### Textauszug:

● ● ●

Die erste Fahrt des Orient-Express

Wenn man über berühmte Züge nachdenkt, landet man unweigerlich beim Orient-Express und bei dem Glanz und Glamour, den man damit verbindet. Georges Nagelmackers war ein Visionär, der es sich zum Ziel gesetzt hatte, einen Zug zu schaffen, der die Staaten auf europäischem Gebiet verbindet und eine Strecke vom Westen Europas bis zum Tor in den Orient, Konstantinopel, bildet. Und das auch noch mit einem Komfort, der bisher kaum denkbar gewesen war.

Dieser historische Roman beschäftigt sich mit der ersten Fahrt des legendären Zuges.

David Janz, der Autor des Romans, veröffentlicht diesen Roman unter Pseudonym, soll laut Klappentext ein erfolgreicher Autor historischer Romane sein. Ich habe ein Interview mit ihm geführt.

Am Abfahrtstag des Orient-Express ist am Bahnsteig des Gare de Strasbourg in Paris die Hölle los. Nicht nur die Reisenden finden sich am 4. Oktober 1883 auf dem Bahnsteig ein, auch jede Menge Schaulustige bevölkern den Bahnsteig. Sie alle wollen sich die erste Fahrt des neuen Zuges nicht entgehen lassen.

Der Journalist Henri Stephan Opper de Blowitz schreibt: "Als ich am Gare de l'Est ankomme, finde ich ihn strahlend erleuchtet. Auch die Abfahrt des ersten Zuges wurde von der Bahnverwaltung mit aller Brillanz umgangen.
Überall im Bahnhof verteilte sich elektrisches Licht. Die Mitarbeiter zeigen Ihnen beim Betreten den Bahnsteig, auf dem der Orient-Express steht. Zahlreiche Menschen kamen, um die Abreisenden zu grüßen, und da die meisten von ihnen zum ersten Mal nach Konstantinopel reisen, erfolgt die Trennung nicht ohne ein wenig Rührung, gepaart mit großer Freude."

Mitten unter ihnen steht der Erschaffer des Wunders: Georges Nagelmackers. Der junge Belgier träumt schon lange davon, eiine Eisenbahn in Europa zu konstruieren, die den höchsten Ansprüchen an Qualität und Luxus genügt.

● ● ●

### Bereitgestellte Daten:

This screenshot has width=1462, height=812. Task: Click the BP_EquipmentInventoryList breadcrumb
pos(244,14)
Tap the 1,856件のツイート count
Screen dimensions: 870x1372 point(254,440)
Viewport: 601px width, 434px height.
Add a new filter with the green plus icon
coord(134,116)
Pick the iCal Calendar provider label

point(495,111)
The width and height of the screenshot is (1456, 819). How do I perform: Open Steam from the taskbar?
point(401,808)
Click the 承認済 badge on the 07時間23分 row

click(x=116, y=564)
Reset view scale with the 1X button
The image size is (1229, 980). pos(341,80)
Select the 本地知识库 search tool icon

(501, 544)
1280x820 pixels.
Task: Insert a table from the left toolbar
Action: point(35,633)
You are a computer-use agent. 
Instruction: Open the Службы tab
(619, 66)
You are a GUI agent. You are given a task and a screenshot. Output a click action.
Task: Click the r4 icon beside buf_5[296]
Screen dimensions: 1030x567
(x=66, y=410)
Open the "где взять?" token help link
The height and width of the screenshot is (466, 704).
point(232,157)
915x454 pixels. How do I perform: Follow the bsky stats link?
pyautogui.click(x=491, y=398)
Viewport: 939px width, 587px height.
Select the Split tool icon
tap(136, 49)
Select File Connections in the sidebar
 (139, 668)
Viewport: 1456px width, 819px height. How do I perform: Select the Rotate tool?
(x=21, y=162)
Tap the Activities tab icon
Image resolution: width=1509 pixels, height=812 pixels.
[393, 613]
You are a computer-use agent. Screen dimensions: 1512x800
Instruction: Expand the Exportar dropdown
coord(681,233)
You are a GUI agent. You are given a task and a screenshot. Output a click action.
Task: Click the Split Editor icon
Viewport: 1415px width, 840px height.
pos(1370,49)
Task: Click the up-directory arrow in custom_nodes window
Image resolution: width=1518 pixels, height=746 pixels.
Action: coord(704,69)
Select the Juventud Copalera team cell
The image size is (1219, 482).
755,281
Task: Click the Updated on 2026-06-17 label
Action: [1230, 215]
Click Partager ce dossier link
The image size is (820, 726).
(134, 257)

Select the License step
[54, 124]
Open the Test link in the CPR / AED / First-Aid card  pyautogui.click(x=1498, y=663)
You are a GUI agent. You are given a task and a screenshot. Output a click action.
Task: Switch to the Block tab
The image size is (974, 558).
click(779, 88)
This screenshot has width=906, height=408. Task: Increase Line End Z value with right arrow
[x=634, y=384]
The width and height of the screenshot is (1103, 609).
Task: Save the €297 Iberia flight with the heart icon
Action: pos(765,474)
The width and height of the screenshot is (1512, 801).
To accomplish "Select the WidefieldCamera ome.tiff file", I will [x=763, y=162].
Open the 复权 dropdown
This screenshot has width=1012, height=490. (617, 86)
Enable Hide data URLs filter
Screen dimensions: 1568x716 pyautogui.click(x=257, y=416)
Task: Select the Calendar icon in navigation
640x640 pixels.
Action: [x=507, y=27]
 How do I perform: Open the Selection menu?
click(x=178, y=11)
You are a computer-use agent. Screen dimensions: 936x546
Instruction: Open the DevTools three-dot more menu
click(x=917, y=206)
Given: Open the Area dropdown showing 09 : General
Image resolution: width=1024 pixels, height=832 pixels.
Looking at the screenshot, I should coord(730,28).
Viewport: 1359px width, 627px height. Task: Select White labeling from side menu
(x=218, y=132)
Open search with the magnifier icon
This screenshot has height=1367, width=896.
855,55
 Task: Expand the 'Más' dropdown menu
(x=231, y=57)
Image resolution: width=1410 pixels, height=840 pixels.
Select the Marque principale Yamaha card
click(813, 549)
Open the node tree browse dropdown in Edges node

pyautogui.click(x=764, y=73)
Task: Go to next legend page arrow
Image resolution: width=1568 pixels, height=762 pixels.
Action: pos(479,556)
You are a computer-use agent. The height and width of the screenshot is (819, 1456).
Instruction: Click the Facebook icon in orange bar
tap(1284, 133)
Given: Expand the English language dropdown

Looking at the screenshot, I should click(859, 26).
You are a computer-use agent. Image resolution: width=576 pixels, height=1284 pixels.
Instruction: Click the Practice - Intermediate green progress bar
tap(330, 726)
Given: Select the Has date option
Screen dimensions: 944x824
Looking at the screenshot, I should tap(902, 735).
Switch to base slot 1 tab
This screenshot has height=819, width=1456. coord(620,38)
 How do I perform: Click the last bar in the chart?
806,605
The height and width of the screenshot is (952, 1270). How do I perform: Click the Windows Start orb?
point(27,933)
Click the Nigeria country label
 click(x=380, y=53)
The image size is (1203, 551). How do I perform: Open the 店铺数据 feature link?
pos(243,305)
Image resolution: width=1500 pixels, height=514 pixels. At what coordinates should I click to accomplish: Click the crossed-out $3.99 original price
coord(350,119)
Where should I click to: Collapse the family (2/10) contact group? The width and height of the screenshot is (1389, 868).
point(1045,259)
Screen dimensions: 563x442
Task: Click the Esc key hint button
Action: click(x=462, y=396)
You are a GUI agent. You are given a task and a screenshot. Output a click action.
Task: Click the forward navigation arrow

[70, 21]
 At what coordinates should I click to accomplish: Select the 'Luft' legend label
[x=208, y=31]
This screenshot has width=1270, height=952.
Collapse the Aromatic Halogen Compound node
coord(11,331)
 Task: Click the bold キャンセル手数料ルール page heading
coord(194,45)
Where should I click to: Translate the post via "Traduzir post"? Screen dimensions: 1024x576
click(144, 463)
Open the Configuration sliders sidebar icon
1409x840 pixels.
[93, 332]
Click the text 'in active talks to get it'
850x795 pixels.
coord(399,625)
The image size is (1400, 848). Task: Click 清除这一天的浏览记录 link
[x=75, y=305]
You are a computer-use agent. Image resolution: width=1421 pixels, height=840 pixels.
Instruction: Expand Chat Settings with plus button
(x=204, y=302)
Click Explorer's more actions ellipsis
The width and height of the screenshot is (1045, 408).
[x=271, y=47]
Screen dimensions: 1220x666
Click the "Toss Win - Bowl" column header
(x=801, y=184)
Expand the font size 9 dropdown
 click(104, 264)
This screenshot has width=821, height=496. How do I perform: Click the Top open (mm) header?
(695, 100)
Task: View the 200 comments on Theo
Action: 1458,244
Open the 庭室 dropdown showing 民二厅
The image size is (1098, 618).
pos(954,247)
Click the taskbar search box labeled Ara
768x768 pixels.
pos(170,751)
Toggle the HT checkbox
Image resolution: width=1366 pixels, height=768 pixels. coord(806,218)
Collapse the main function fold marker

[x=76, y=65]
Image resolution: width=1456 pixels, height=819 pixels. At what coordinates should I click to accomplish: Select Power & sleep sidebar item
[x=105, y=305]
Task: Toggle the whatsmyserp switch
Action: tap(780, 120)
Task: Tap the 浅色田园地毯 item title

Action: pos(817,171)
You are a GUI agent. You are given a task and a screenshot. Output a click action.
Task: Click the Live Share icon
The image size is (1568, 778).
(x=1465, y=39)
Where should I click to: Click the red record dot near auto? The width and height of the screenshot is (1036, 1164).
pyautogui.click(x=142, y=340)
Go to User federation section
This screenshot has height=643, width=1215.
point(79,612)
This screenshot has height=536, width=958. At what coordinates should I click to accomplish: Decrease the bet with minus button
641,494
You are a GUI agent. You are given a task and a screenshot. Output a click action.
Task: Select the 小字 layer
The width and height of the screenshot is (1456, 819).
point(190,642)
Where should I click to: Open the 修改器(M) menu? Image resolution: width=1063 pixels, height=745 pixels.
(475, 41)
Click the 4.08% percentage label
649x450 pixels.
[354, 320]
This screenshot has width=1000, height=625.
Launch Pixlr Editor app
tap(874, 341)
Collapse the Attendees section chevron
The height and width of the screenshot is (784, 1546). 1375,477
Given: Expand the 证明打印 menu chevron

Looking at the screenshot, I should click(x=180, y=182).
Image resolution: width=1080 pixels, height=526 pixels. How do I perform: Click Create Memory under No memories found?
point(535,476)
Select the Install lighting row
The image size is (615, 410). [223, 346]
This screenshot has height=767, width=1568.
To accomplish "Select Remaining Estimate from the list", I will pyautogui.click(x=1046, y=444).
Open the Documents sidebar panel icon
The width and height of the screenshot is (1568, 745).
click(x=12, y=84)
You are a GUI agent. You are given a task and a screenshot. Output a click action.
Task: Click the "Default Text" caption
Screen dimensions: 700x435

● ● ●

### Schriftliche Aufgabe:
Setze den Text über die erste Fahrt des Orient-Express im Anschluss an seinen letzten Satz fort.

### Antwort:
Nagelmackers stammt aus einer wohlhabenden Familie, die seiner Liebe zu seiner Cousine (im Roman ist diese junge Frau nicht mit ihm verwandt) entscheidet, den jungen Mann erst einmal nach Amerika zu schicken, damit er dort das Bankgewerbe dort kennenlernt. Viel faszinierender als diese Dinge sind für ihn jedoch die Pullman-Züge, die zur damaligen Zeit modernsten Züge weltweit.

Zurück in Europa macht sich Georges daran, selbst einen Zug zu entwickeln, der denen Pullmans noch überlegen ist und seinen großen Traum verwirklichen kann: Einen Luxuszug auf einer Strecke durch die 8 damaligen Staaten auf dem europäischen Kontinent durchreisen zu lassen - vom Westen bis hin nach Konstantinopel.

1883 ist es dann endlich soweit. Der Zug verlässt mit so illustren Gästen wie dem Autor Jules Verne oder dem Journalisten Henri Stephan Opper de Blowitz und einem türkischen Sultan den Bahnhof.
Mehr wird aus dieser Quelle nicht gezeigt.